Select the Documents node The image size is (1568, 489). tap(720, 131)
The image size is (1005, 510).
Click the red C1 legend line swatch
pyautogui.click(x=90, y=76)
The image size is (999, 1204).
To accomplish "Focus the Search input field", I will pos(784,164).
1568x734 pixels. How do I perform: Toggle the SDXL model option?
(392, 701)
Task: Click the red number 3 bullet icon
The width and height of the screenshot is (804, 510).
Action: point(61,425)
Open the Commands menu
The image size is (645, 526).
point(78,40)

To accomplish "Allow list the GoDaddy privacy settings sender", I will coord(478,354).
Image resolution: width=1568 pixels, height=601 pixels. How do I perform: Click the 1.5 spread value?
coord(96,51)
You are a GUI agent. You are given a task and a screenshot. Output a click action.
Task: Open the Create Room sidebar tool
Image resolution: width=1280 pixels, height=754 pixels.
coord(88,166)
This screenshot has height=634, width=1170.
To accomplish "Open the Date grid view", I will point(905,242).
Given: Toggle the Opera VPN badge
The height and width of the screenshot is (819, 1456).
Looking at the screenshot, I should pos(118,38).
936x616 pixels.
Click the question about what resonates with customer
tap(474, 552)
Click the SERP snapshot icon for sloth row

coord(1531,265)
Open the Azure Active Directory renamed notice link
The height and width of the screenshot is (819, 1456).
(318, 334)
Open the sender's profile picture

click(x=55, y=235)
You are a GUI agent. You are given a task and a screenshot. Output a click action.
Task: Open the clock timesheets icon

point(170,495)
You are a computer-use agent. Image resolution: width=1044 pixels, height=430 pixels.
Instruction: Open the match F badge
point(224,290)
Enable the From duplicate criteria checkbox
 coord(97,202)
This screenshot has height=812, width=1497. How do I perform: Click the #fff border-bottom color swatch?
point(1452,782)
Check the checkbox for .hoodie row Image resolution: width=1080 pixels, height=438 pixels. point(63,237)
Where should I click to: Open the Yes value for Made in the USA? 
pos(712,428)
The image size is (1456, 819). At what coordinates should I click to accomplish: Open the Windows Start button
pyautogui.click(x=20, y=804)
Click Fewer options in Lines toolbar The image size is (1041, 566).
____
The exercise ->
Return every row above verbatim, changing nothing.

Solution to this problem ->
Select the Documents node The image size is (1568, 489). tap(720, 131)
The image size is (1005, 510).
Click the red C1 legend line swatch
pyautogui.click(x=90, y=76)
The image size is (999, 1204).
To accomplish "Focus the Search input field", I will pos(784,164).
1568x734 pixels. How do I perform: Toggle the SDXL model option?
(392, 701)
Task: Click the red number 3 bullet icon
The width and height of the screenshot is (804, 510).
Action: point(61,425)
Open the Commands menu
The image size is (645, 526).
point(78,40)

To accomplish "Allow list the GoDaddy privacy settings sender", I will coord(478,354).
Image resolution: width=1568 pixels, height=601 pixels. How do I perform: Click the 1.5 spread value?
coord(96,51)
You are a GUI agent. You are given a task and a screenshot. Output a click action.
Task: Open the Create Room sidebar tool
Image resolution: width=1280 pixels, height=754 pixels.
coord(88,166)
This screenshot has height=634, width=1170.
To accomplish "Open the Date grid view", I will point(905,242).
Given: Toggle the Opera VPN badge
The height and width of the screenshot is (819, 1456).
Looking at the screenshot, I should pos(118,38).
936x616 pixels.
Click the question about what resonates with customer
tap(474, 552)
Click the SERP snapshot icon for sloth row

coord(1531,265)
Open the Azure Active Directory renamed notice link
The height and width of the screenshot is (819, 1456).
(318, 334)
Open the sender's profile picture

click(x=55, y=235)
You are a GUI agent. You are given a task and a screenshot. Output a click action.
Task: Open the clock timesheets icon

point(170,495)
You are a computer-use agent. Image resolution: width=1044 pixels, height=430 pixels.
Instruction: Open the match F badge
point(224,290)
Enable the From duplicate criteria checkbox
 coord(97,202)
This screenshot has height=812, width=1497. How do I perform: Click the #fff border-bottom color swatch?
point(1452,782)
Check the checkbox for .hoodie row Image resolution: width=1080 pixels, height=438 pixels. point(63,237)
Where should I click to: Open the Yes value for Made in the USA? 
pos(712,428)
The image size is (1456, 819). At what coordinates should I click to accomplish: Open the Windows Start button
pyautogui.click(x=20, y=804)
Click Fewer options in Lines toolbar The image size is (1041, 566).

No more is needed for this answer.